By Sramana Mitra and guest author Siddharth Garg
Sramana Mitra: OK, let’s look closer at encryption in the cloud. Would you help me understand what kind of data are you talking about, with some use cases as examples?
Chris Burchett: Yes. One example might be that I want to run some of the servers, and instead of buying equipment and running the servers in my environment, I want to rent somebody else’s infrastructure, run the servers there, and perform computing operations. Say I am a drug research company and I want to run algorithms that are important for the development of the new pharmaceutical line. I want to run those algorithms in the infrastructure that is out in the public cloud; I don’t have to buy hundreds of machines.
If do that, what I am putting out there is a virtual machine. It’s running code, and that code is my intellectual property, first of all. I don’t want to expose my intellectual property to somebody else.
The other thing is that the data is my intellectual property, so what I would like to do is make sure that: a) things like the swap space in the virtual machine are encrypted because there have been examples of attacks on virtual machines, inside of Amazon AC2 where the attacker was able to set up a target in a virtual machine and get an attacker’s virtual machine on the same physical machine. This crashed the target and grabbed the memory of the image and saw what was inside it.
One thing you might want to do to protect your intellectual property, your source code, is that you might want to make sure your paging files are encrypted. The other thing you might want to do is that each time program writes something to disk, that is attached to this virtual machine, and you want to make sure that all that data is encrypted as well.

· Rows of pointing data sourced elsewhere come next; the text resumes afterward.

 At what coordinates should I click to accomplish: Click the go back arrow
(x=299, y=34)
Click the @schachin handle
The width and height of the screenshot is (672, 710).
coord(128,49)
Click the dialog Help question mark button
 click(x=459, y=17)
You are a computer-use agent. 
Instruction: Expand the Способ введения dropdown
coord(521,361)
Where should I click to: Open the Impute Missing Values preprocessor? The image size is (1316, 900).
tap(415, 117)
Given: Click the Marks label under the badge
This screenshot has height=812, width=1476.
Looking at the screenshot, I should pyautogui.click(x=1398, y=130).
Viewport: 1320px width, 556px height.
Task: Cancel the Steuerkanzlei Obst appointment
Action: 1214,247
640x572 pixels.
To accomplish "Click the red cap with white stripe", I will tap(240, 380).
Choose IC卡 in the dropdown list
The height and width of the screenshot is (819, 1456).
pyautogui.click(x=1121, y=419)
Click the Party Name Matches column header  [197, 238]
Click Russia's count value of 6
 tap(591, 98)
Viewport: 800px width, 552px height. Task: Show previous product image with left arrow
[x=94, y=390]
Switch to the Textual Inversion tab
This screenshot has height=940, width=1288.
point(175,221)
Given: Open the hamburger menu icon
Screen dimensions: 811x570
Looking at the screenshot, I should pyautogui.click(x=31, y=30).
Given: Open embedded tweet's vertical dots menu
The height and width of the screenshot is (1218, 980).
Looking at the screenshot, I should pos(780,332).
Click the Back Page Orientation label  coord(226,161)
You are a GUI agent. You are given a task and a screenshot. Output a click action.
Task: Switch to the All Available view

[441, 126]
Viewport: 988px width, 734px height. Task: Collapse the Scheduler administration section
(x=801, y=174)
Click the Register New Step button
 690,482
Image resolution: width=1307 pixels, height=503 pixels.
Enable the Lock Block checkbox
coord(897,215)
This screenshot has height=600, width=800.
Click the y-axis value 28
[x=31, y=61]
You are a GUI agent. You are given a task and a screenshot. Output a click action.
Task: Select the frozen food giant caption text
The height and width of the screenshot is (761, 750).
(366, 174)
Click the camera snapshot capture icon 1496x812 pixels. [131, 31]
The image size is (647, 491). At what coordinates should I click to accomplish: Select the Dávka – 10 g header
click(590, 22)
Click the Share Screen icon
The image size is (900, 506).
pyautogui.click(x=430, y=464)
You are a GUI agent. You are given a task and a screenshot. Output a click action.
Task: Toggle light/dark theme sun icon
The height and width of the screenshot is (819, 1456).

SM: Basically, the disk is sitting on the cloud infrastructure provider’s site, but you are in charge of encrypting the data so that even if somebody attacks that machine that person would not have access to the data. Is that right?
CB: Exactly. Think of it like this – there is a virtual machine there, and there is an agent inside that virtual machine that is managed by the enterprise. That agent enforces policies that encrypt the files as they are read and written to the disk. It also encrypts the virtual machine image memory so that if there is a crash, nothing is disclosed.
SM: How do you protect the source code and the algorithms? I understand the data part.
CB: We protect them in a couple of different ways. When they are running in memory, they are in a swap file. If the swap file is encrypted, you are sure that the algorithm’s data in the swap file is not exposed, in case, say, the virtual machine crashes for some reason. The other way is because our agent encrypts all the files on the machine; we can actually encrypt the images of the algorithms that are sitting there in the virtual machine image, in the binaries.
SM: OK, got it! You said that the people who were trying to run highly proprietary functions, I guess tasks on a public cloud infrastructure, came to you with their problems.
CB: Well …
SM: Were you going to comment on that? Did I say something that is not entirely correct?
CB: We basically keep in touch with the customers. And as we do this all the time, we were talking with them about the problems that they were encountering. This was a definite problem.
SM: Yes, so, how did you come up with the solution?
CB: It’s actually very similar to the solution we already have. We already have an agent that runs in memory on an endpoint. It runs on a Windows or a Mac [computer], for example and when it is running, it provides encryption. Everything that is written to the disk it is encrypted, so that capability already existed. We also encrypt the swap file, so everything that is written to the paging file will be encrypted as well.